Kids Kicking Cancer empowers children undergoing cancer care — and “any issue of childhood pain” — by using martial arts techniques, and is making great strides in alleviating and controlling the pain of thousands, he said.

It uses Tai Chi breathing techniques “to stop stress and take control of your life,” he said. He instructed those who filled the Leon Meyer Bais Midrash to overflowing to inhale add an extra quick inhale and hold it to the count of three and slowly release the breath and forcing it out with a quick exhale at the end while relaxing the body.

A student of Rav Joseph B. Soleveichik and longtime member of the YU kollel — as well as a black belt in Karate — Rabbi Goldberg’s epiphany came while he was director of Chai Lifeline’s Camp Simcha.

When an “adult screams [in pain] the doctor finds another way to do things, with a kid they hold the kid tighter,” he said. When a child was screaming when the nurse was accessing his mediport for treatment at Camp Simcha, Rabbi Goldberg yelled, “Wait!” Everything stopped, he said, and he asked the nurse to “give me a second.”

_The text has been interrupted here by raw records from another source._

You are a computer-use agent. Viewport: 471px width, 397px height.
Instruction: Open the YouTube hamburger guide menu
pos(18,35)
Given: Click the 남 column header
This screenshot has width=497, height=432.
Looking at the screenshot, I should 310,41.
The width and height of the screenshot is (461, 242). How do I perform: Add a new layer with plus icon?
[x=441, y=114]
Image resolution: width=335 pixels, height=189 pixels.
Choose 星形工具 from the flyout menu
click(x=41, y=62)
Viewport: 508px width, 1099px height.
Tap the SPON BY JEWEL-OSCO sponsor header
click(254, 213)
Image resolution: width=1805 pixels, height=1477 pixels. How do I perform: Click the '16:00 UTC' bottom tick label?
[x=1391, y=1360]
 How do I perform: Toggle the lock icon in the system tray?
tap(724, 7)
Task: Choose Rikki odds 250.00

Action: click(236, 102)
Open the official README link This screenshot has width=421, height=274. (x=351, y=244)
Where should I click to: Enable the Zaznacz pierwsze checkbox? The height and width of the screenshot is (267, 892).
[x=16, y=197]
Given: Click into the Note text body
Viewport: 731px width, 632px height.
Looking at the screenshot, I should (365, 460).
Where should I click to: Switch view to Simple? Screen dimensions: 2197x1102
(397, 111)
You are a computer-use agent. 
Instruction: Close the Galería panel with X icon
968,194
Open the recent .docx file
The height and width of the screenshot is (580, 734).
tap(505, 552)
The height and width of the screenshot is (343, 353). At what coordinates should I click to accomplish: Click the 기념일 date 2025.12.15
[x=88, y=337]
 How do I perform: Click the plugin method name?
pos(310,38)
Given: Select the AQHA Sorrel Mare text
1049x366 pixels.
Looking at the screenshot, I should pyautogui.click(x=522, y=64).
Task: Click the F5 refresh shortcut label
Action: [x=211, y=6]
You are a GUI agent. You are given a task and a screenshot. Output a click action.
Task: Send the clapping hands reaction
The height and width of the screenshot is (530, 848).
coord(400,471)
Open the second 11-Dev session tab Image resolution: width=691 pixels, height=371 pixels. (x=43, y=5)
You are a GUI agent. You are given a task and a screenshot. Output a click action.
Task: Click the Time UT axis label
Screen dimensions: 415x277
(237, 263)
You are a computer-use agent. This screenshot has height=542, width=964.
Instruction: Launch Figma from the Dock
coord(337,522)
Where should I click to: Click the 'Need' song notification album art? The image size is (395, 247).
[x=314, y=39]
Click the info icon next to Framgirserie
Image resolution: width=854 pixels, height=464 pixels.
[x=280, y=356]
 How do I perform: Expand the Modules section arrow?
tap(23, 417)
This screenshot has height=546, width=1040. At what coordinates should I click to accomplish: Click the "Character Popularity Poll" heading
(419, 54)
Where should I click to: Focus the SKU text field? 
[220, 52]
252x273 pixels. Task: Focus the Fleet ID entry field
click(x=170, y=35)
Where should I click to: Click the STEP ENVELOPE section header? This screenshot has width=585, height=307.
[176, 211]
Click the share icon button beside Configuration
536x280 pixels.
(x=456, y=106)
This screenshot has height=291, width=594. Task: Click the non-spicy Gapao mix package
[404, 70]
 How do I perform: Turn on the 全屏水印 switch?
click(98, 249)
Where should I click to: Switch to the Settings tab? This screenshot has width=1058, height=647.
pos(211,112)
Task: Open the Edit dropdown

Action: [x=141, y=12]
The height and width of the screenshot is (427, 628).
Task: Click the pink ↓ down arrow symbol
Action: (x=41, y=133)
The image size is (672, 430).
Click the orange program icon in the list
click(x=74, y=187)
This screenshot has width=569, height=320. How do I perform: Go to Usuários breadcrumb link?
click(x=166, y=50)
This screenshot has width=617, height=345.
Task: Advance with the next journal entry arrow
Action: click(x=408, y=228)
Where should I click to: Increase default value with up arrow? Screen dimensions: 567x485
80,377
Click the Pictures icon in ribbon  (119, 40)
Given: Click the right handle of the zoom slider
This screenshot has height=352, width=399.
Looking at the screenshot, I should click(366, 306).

He told the child that he was a black belt and asked if he wanted ”me to teach you karate. He almost jumped off the table.” Rabbi Goldberg taught him breathing techniques. When the nurse removed the needle after treatment, the child was unaware and felt no pain.

He began a pilot program at the Children’s Hospital of Michigan in 1990, but Rabbi Goldberg’s knowledge of cancer and children began earlier and was personal. “My wife and I lost our first child to leukemia 33 years ago,” he said. He was a Rebbe at Yeshiva University High School of Los Angeles at the time. “Kids didn’t heal well then.” Sarah Basya passed away at the age of two, in 1981.